Stored items:

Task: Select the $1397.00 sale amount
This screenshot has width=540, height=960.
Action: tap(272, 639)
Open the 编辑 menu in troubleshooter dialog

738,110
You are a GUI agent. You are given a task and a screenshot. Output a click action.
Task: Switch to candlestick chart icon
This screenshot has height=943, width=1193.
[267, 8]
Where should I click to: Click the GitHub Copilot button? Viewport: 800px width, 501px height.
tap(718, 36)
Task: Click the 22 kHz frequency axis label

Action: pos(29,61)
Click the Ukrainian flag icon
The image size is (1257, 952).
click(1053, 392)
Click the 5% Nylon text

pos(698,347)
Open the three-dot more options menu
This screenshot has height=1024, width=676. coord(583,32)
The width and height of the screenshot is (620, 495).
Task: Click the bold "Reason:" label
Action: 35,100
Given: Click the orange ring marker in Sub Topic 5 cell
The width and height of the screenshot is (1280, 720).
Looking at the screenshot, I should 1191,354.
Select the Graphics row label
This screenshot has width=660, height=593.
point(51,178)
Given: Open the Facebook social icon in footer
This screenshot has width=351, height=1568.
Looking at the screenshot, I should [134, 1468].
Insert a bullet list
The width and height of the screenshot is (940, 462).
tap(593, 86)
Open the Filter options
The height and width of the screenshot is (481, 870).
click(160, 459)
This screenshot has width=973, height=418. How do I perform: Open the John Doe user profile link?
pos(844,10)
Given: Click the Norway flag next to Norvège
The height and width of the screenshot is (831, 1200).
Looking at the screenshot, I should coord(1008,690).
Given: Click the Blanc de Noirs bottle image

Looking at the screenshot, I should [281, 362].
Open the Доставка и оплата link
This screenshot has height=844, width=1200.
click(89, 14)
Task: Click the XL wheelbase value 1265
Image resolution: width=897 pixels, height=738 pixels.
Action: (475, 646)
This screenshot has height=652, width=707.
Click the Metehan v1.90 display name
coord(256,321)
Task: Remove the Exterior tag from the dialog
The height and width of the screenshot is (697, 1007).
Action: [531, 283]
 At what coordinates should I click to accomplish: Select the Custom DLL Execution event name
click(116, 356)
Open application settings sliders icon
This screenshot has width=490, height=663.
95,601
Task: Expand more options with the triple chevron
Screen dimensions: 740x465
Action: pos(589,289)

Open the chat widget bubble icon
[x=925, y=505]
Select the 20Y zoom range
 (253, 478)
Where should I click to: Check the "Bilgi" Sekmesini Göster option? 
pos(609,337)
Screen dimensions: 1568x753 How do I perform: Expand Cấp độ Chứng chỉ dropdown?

--- BRIEF ---
All of the data, from the first line to the last, should be written out exactly.

--- THE ANSWER ---
Task: Select the $1397.00 sale amount
This screenshot has width=540, height=960.
Action: tap(272, 639)
Open the 编辑 menu in troubleshooter dialog

738,110
You are a GUI agent. You are given a task and a screenshot. Output a click action.
Task: Switch to candlestick chart icon
This screenshot has height=943, width=1193.
[267, 8]
Where should I click to: Click the GitHub Copilot button? Viewport: 800px width, 501px height.
tap(718, 36)
Task: Click the 22 kHz frequency axis label

Action: pos(29,61)
Click the Ukrainian flag icon
The image size is (1257, 952).
click(1053, 392)
Click the 5% Nylon text

pos(698,347)
Open the three-dot more options menu
This screenshot has height=1024, width=676. coord(583,32)
The width and height of the screenshot is (620, 495).
Task: Click the bold "Reason:" label
Action: 35,100
Given: Click the orange ring marker in Sub Topic 5 cell
The width and height of the screenshot is (1280, 720).
Looking at the screenshot, I should 1191,354.
Select the Graphics row label
This screenshot has width=660, height=593.
point(51,178)
Given: Open the Facebook social icon in footer
This screenshot has width=351, height=1568.
Looking at the screenshot, I should [134, 1468].
Insert a bullet list
The width and height of the screenshot is (940, 462).
tap(593, 86)
Open the Filter options
The height and width of the screenshot is (481, 870).
click(160, 459)
This screenshot has width=973, height=418. How do I perform: Open the John Doe user profile link?
pos(844,10)
Given: Click the Norway flag next to Norvège
The height and width of the screenshot is (831, 1200).
Looking at the screenshot, I should coord(1008,690).
Given: Click the Blanc de Noirs bottle image

Looking at the screenshot, I should [281, 362].
Open the Доставка и оплата link
This screenshot has height=844, width=1200.
click(89, 14)
Task: Click the XL wheelbase value 1265
Image resolution: width=897 pixels, height=738 pixels.
Action: (475, 646)
This screenshot has height=652, width=707.
Click the Metehan v1.90 display name
coord(256,321)
Task: Remove the Exterior tag from the dialog
The height and width of the screenshot is (697, 1007).
Action: [531, 283]
 At what coordinates should I click to accomplish: Select the Custom DLL Execution event name
click(116, 356)
Open application settings sliders icon
This screenshot has width=490, height=663.
95,601
Task: Expand more options with the triple chevron
Screen dimensions: 740x465
Action: pos(589,289)

Open the chat widget bubble icon
[x=925, y=505]
Select the 20Y zoom range
 (253, 478)
Where should I click to: Check the "Bilgi" Sekmesini Göster option? 
pos(609,337)
Screen dimensions: 1568x753 How do I perform: Expand Cấp độ Chứng chỉ dropdown?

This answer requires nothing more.